Keeps meaningful tokens contiguous: All valid tokens appear at the beginning of tensors.
Simplifies indexing and operations: Valid token boundaries are easily defined with a single length value.

Right-Padded Generation Example#

Input (right-padded) → Generation → Final (right-padded):

[101, 2054, 2003,    0,    0]  # Original input (length 3)
                ↓
[101, 2054, 2003, 2001, 1996, 4568, 7899,    0]  # After generation
|-- input --|    |----- generation -----|  |pad|

Corresponding logprobs:

[   0,    0,    0, -1.2, -0.8, -1.5, -2.1,    0]
|-- zeros for input --|  |- gen logprobs -|  |pad|

Verify Right Padding#

NeMo RL provides utilities to verify correct padding. For example:

import torch
from nemo_rl.distributed.batched_data_dict import BatchedDataDict
from nemo_rl.models.generation.interfaces import verify_right_padding

# For input data (BatchedDataDict containing input_ids and input_lengths)
input_data = BatchedDataDict({
    "input_ids": torch.tensor([
        [101, 2054, 2003, 0, 0],  # Example input sequence
        [101, 2054, 0, 0, 0]       # Another input sequence
    ]),
    "input_lengths": torch.tensor([3, 2])  # Length of each sequence
})

# Check if input data is properly right-padded
is_right_padded, error_msg = verify_right_padding(input_data, pad_value=0)

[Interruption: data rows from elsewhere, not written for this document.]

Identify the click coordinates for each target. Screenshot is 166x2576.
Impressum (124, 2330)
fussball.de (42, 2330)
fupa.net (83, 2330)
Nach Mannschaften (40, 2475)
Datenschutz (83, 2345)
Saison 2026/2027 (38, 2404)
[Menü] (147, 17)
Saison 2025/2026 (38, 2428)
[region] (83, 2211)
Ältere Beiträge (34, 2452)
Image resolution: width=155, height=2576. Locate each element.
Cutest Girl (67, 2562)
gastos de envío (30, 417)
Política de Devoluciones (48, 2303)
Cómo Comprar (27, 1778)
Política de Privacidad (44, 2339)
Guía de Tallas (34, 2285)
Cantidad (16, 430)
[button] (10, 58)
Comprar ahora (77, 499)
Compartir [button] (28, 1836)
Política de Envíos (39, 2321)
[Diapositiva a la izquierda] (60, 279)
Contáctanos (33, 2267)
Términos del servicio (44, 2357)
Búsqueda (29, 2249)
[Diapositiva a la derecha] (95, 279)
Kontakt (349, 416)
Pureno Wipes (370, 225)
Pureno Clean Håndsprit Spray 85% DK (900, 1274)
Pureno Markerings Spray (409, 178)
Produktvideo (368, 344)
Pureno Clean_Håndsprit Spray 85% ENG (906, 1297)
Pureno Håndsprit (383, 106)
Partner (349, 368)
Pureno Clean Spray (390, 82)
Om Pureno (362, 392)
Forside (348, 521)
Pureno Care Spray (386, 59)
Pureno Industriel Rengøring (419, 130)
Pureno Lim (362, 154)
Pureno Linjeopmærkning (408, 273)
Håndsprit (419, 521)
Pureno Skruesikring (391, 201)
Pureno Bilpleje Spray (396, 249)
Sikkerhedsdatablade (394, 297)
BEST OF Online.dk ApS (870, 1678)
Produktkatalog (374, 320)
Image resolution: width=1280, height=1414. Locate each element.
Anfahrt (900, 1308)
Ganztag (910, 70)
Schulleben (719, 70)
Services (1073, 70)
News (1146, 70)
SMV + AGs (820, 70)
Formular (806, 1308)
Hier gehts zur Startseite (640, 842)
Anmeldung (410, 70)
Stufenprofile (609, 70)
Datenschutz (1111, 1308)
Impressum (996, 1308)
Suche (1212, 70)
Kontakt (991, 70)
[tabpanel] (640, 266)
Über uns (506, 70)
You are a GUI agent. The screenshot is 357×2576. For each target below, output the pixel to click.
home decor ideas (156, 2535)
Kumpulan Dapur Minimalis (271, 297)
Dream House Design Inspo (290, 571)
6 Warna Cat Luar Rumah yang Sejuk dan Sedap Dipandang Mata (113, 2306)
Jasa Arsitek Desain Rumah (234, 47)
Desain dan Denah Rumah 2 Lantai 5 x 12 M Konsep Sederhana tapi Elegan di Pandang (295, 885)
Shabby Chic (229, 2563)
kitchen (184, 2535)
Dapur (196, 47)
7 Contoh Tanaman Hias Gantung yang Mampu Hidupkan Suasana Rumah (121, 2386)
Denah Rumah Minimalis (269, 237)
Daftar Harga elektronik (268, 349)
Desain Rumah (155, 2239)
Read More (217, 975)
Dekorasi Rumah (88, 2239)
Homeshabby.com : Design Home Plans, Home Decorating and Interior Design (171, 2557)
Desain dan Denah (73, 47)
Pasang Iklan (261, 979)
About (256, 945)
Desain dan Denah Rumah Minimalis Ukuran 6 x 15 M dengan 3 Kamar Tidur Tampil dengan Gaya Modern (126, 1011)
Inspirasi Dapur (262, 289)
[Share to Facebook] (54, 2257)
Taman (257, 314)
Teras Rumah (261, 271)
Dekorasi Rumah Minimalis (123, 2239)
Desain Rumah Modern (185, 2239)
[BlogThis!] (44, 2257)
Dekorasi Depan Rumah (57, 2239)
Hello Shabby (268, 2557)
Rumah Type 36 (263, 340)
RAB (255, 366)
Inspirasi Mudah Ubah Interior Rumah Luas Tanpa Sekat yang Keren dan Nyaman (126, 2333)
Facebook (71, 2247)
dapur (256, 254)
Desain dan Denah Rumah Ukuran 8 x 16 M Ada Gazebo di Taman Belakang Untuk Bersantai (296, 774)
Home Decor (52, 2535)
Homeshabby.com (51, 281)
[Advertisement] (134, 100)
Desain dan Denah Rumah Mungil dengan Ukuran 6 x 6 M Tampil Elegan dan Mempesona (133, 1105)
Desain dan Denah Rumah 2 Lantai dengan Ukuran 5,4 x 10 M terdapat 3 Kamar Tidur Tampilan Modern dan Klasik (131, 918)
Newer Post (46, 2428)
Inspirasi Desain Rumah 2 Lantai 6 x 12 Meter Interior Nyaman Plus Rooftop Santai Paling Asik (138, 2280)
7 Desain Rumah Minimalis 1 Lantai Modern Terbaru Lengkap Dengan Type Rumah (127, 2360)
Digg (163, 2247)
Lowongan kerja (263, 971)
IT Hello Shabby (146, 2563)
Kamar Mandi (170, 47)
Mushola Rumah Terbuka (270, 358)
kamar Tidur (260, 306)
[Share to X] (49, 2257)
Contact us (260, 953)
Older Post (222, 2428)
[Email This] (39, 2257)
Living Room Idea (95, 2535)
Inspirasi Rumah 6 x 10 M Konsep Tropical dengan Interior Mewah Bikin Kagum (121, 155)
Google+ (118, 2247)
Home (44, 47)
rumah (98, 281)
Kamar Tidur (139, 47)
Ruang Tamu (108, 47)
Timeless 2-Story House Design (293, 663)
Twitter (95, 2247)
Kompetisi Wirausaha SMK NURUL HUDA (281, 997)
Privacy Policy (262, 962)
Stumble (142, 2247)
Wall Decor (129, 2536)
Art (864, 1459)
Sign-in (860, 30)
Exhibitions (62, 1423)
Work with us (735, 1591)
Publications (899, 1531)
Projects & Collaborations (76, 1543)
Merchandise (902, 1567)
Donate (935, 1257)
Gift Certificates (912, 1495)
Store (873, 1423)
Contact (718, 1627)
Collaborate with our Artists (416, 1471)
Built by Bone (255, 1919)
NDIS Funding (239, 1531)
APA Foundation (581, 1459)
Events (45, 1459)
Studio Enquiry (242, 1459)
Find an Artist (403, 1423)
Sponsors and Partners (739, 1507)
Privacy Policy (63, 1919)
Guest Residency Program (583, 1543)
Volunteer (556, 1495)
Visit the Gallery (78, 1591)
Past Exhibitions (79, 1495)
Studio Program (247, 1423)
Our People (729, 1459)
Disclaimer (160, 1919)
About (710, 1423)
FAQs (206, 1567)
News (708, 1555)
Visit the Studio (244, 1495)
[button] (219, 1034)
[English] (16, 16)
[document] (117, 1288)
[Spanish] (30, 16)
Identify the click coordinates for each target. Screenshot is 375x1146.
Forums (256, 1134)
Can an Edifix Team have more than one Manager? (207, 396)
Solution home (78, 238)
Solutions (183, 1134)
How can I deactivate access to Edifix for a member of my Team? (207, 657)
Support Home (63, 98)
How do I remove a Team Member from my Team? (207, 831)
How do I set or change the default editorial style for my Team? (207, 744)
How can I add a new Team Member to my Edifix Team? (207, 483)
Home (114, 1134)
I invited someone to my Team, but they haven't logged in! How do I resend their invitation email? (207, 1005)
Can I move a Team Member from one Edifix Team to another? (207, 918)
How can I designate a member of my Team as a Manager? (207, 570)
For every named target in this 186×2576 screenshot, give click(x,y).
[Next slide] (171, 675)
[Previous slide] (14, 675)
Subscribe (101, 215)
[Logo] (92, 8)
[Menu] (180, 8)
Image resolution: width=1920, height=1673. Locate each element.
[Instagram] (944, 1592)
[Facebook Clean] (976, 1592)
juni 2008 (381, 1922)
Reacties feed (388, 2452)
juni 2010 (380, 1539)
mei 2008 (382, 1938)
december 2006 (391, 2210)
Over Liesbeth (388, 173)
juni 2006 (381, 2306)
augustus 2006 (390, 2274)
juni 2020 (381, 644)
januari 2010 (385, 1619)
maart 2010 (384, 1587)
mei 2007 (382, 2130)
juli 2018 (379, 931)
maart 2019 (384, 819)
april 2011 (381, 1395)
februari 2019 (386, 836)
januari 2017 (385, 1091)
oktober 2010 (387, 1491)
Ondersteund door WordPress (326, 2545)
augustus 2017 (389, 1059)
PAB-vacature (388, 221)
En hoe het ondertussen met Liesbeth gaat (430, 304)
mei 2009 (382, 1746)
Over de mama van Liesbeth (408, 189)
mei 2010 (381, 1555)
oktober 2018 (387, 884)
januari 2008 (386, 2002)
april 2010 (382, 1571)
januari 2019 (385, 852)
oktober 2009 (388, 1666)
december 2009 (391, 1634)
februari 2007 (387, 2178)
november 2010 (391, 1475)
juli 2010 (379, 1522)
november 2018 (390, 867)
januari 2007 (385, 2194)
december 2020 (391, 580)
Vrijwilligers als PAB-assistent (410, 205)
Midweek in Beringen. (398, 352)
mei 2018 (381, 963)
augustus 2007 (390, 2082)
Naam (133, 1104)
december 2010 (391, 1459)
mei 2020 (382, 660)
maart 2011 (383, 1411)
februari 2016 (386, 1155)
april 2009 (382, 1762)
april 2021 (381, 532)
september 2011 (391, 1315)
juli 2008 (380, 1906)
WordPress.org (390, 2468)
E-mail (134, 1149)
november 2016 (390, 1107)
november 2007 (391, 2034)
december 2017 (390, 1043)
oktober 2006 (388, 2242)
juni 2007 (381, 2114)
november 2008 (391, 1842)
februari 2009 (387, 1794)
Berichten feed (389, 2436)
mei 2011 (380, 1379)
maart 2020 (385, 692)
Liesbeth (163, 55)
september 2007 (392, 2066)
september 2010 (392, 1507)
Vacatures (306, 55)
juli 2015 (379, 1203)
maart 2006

# For generation output data (BatchedDataDict containing output_ids and generation_lengths)
output_data = BatchedDataDict({
    "output_ids": torch.tensor([
        [101, 2054, 2003, 2001, 1996, 0, 0],  # Example output sequence
        [101, 2054, 2001, 4568, 0, 0, 0]       # Another output sequence
    ]),
    "generation_lengths": torch.tensor([2, 2]),  # Length of generated response
    "unpadded_sequence_lengths": torch.tensor([5, 4])  # Total valid tokens
})

# Check if output data is properly right-padded
is_right_padded, error_msg = verify_right_padding(output_data, pad_value=0)

if not is_right_padded:
    print(f"Padding error: {error_msg}")

The verify_right_padding() function checks that:

All padding (zeros or padding token provided by the user) appears after valid tokens.
The padding starts at the position specified by the length tensor.

The function automatically detects whether you’re passing input or output data:

For input data: Requires input_ids and input_lengths fields.
For output data: Requires output_ids and either generation_lengths or unpadded_sequence_lengths.

Best Practices#

Always Use Right Padding: All components expect this format.
Track Length Tensors: Include appropriate length tensors with your data.
Verify Padding: Use verify_right_padding() when in doubt.
Mask Padding in Operations: Use lengths to exclude padding tokens from loss calculations.